This matters concretely when programs get large. The failure modes that plague long-running services — "the async runtime was spun up after my logger was configured, so logs from request 47 went to the void"; "a panic in a worker thread took down the supervisor that would have restarted it"; "a context set in a spawned task leaked after the task panicked" — disappear when the four concerns share one structure whose lifecycle is the task's lifecycle. A panic in Verum runs the task's defers, restores the parent_snapshot of the capability pillar, and forwards to the supervisor — all using a single unwinder pass over the same environment, not four separate cleanup protocols.

The runtime ships in five profiles: full for servers, single_thread for WASM and single-core targets, no_async for blocking CLIs, no_heap for real-time and safety-critical code, and embedded for microcontrollers. A program that requests more than its profile supports is a compile error, not a runtime failure. The same language, the same ExecutionEnv type, and the same source files — with different executor, allocator, and I/O-driver implementations chosen at link time.

9. Errors as values, supervision as a language feature

Verum has no exceptions in the unwinding sense. It has three mechanisms that compose:

Result<T, E> and throws E. Errors travel as values. The throws E clause on a function signature is a type-level declaration that the function may fail with errors of type E; the ? operator propagates. Nothing here is new — the surprise is how far the type system carries it. An E that is a union of several specific error shapes can be narrowed at the catch site; a refinement type on an error payload is a type; @verify(formal) can prove a function whose signature is -> Result<T, E> always returns Ok on a given subset of inputs.

defer and errdefer. RAII cleanup without destructors. defer { cleanup(); } pushes a handler onto the task's RecoveryContext.defer_stack; when control leaves the scope — by return, by ?-propagation, or by panic — the handler runs. errdefer { rollback(); } runs only on the error path. The stack is LIFO; combined with refinement types, this replaces a large class of "we forgot to release the lock in error path 17" bugs.

Supervision trees. When a task fails in a way its caller cannot handle locally, Verum's runtime consults the task's supervisor (if any) and applies one of four strategies: OneForOne (restart only the failing child), OneForAll (restart every sibling), RestForOne (restart the failing child and everyone started after it), SimpleOneForOne (restart spec-homogeneous children). Each child carries a restart policy — Permanent, Transient, Temporary — and a RestartIntensity (max N restarts per M-millisecond window) that, when exceeded, escalates to the parent supervisor.

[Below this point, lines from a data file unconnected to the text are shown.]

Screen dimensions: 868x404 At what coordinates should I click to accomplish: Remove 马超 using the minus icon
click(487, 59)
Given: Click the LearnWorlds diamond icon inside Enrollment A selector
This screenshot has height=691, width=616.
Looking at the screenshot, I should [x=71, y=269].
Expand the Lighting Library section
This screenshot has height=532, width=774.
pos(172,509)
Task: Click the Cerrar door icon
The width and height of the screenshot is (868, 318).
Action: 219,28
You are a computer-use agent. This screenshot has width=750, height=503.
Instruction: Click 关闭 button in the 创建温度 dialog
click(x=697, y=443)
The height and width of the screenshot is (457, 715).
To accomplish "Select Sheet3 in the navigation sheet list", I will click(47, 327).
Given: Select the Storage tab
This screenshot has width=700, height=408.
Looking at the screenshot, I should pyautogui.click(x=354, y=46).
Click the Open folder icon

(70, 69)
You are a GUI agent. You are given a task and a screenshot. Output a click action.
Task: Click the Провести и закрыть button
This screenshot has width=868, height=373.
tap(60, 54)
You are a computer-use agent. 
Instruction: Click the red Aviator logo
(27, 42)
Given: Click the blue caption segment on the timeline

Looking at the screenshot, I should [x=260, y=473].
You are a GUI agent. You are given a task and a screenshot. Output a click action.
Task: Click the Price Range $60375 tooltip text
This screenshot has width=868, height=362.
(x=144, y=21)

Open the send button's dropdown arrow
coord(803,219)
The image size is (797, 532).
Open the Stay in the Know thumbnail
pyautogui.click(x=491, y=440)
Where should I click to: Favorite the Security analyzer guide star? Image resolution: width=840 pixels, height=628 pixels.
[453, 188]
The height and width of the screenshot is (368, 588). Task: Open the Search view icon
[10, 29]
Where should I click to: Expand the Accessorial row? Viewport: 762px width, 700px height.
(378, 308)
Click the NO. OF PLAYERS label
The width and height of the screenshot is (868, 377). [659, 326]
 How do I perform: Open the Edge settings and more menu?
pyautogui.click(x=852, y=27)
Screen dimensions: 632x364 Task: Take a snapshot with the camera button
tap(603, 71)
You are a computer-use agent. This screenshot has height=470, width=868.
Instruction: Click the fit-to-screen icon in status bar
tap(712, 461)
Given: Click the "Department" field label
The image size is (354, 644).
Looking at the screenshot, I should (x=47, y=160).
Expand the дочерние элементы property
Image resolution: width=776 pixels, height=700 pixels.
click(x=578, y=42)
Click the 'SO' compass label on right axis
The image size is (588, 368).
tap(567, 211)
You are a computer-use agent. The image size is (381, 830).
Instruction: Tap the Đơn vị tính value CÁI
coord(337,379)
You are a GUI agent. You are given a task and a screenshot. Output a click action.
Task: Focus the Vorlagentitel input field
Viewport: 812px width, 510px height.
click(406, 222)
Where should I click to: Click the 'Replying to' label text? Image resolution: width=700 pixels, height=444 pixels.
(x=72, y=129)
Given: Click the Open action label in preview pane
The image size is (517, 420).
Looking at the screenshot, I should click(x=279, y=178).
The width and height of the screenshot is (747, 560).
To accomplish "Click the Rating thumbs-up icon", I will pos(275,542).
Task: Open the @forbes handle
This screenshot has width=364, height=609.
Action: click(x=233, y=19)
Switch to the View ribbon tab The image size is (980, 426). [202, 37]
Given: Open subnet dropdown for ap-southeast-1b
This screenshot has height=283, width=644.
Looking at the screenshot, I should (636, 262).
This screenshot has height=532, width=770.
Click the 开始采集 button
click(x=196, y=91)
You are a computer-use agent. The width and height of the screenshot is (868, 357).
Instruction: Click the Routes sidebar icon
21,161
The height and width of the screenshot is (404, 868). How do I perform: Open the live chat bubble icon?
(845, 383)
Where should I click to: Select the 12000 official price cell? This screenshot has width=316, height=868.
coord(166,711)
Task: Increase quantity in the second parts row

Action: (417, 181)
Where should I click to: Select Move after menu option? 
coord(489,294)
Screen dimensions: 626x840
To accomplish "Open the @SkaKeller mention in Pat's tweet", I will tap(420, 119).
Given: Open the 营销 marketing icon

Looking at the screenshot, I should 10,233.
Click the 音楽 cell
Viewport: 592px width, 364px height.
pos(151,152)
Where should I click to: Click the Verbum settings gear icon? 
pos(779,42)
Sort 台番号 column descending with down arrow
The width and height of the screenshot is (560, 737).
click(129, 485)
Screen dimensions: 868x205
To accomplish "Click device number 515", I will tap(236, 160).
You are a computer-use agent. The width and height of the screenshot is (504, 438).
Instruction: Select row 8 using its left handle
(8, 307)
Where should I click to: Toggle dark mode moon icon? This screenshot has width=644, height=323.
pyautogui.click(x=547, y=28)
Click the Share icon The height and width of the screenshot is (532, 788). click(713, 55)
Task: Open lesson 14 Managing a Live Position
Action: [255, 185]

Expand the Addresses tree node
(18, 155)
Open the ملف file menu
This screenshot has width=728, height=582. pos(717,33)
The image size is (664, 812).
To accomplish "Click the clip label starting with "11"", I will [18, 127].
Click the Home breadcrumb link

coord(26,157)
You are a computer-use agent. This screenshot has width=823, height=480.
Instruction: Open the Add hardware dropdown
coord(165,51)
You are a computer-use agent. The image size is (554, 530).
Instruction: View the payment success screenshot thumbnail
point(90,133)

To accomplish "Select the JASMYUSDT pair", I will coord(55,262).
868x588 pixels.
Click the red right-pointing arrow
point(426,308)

This is Erlang/OTP's idea, translated to a statically typed systems language. Four supervision strategies, three restart policies, configurable intensity, escalation to a parent supervisor, named children, orderly shutdown with per-child timeouts — the full OTP menu. A web server whose handlers crash does not take down the process; the supervisor restarts the handler, the circuit breaker in the task's RecoveryContext trips after five failures, and the log line has a stack trace.

Most systems languages leave this story to frameworks. Verum gives it a type system, a runtime structure, and a set of primitives — because fault tolerance is a language concern if safety is.

10. The standard library is Verum

Almost every production programming language has a layer it doesn't own. C's stdio is glibc (or musl, or Apple's libSystem). Rust's std builds on libc for anything OS-adjacent — threads, file I/O, the memory allocator. Go writes its own runtime but links against glibc on many targets. Swift's Foundation is Objective-C.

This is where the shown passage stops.